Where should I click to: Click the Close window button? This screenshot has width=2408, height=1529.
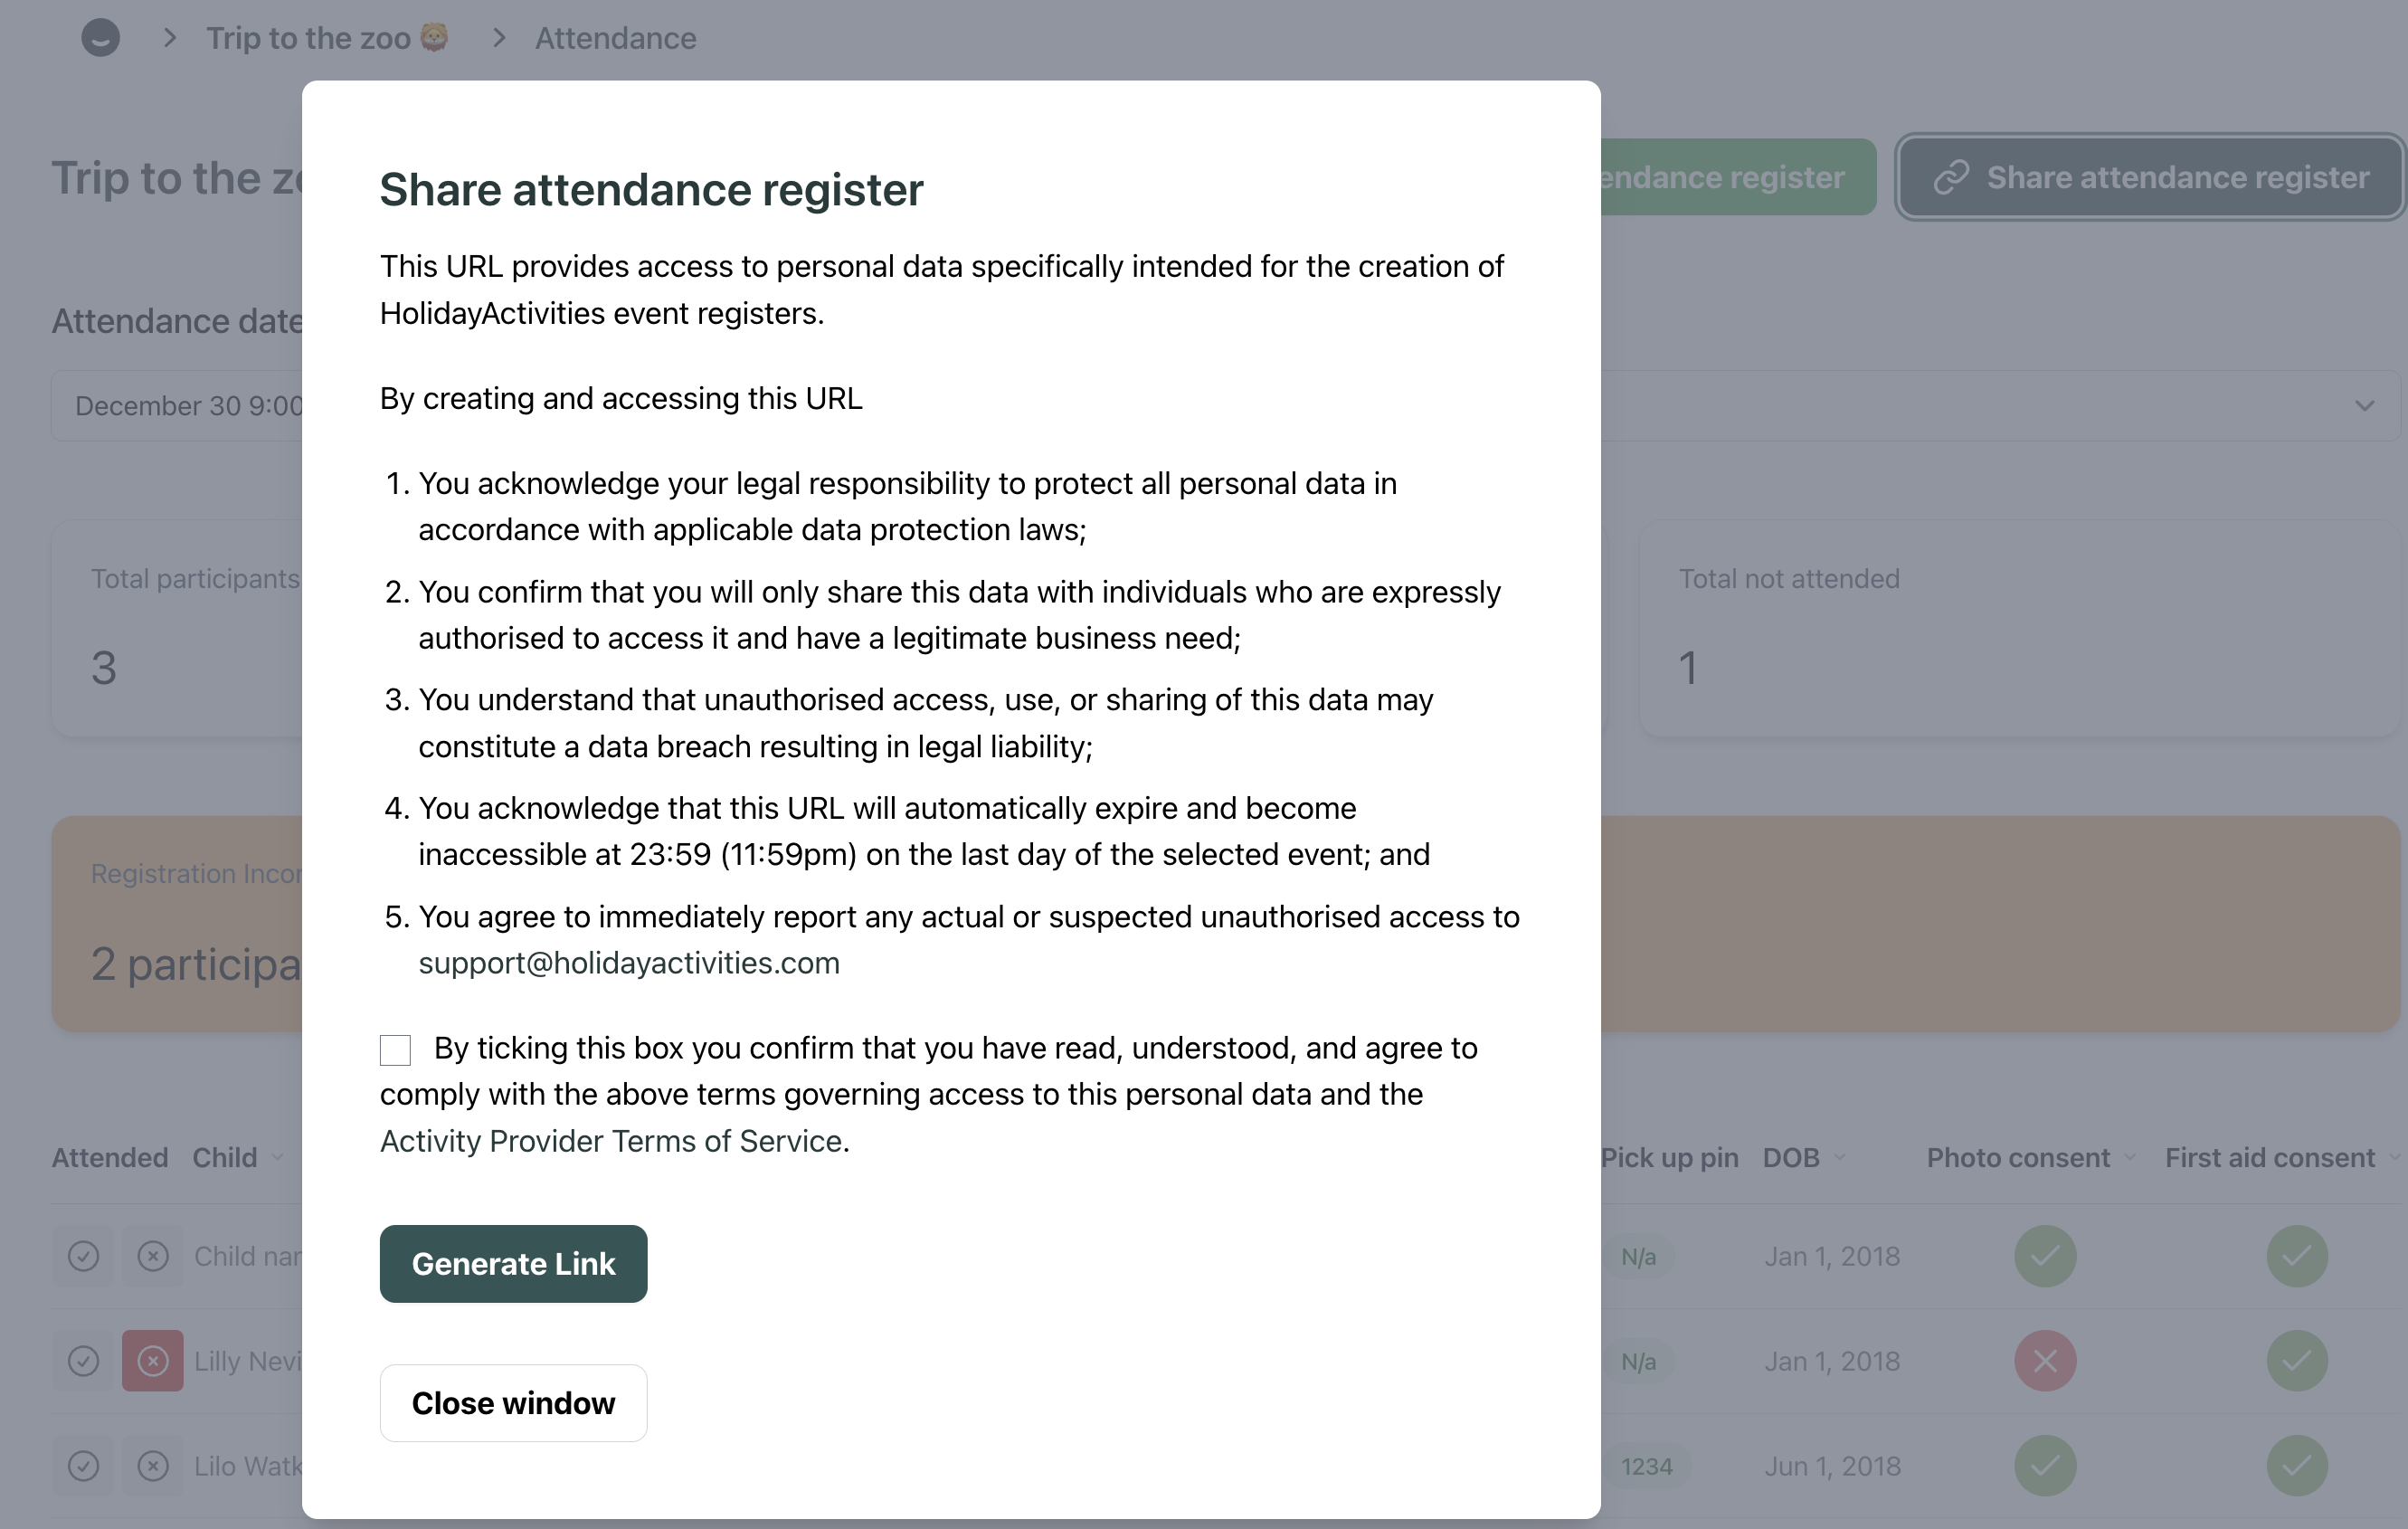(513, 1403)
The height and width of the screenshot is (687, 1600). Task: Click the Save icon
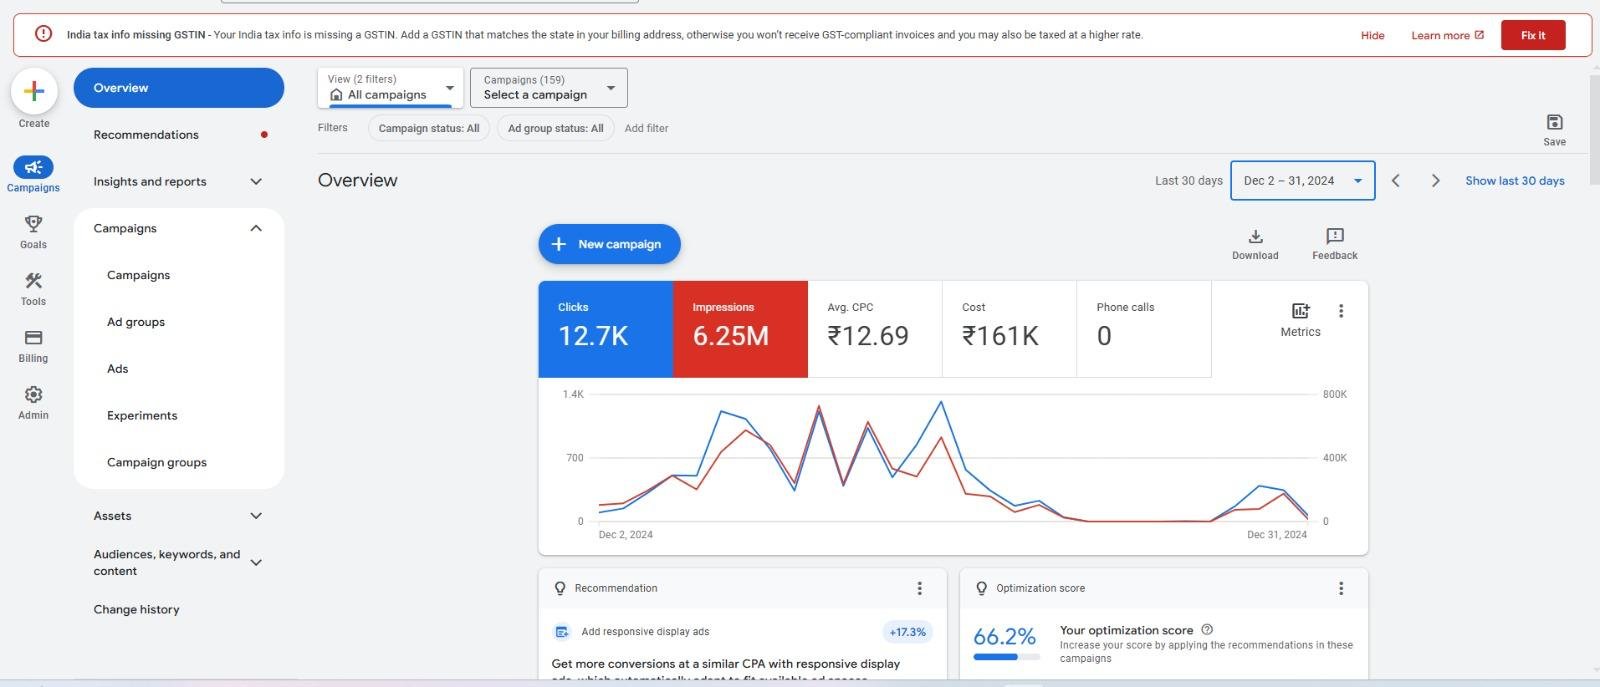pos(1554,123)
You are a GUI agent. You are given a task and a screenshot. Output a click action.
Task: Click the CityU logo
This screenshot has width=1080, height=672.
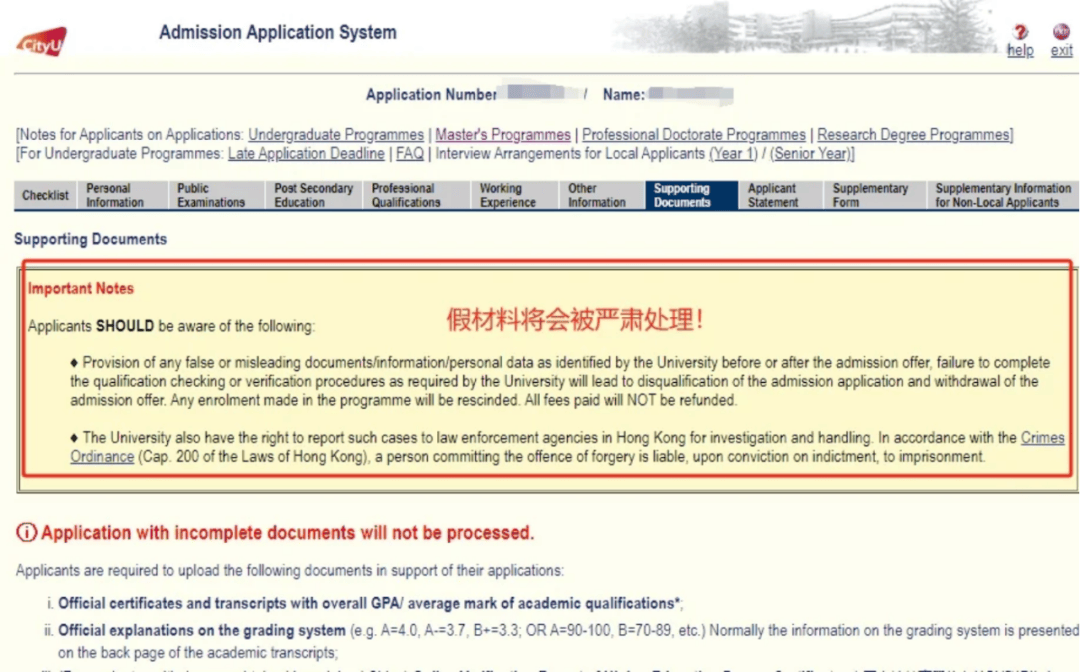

AIM OF THE EXERCISE
Line by line, restate the data above exactly as it stands, minus the pictures.

RESPONSE AREA
Where should I click to: Click the Close window button? This screenshot has width=2408, height=1529.
(513, 1403)
The height and width of the screenshot is (687, 1600). Task: Click the Save icon
pos(1554,123)
You are a GUI agent. You are given a task and a screenshot. Output a click action.
Task: Click the CityU logo
This screenshot has width=1080, height=672.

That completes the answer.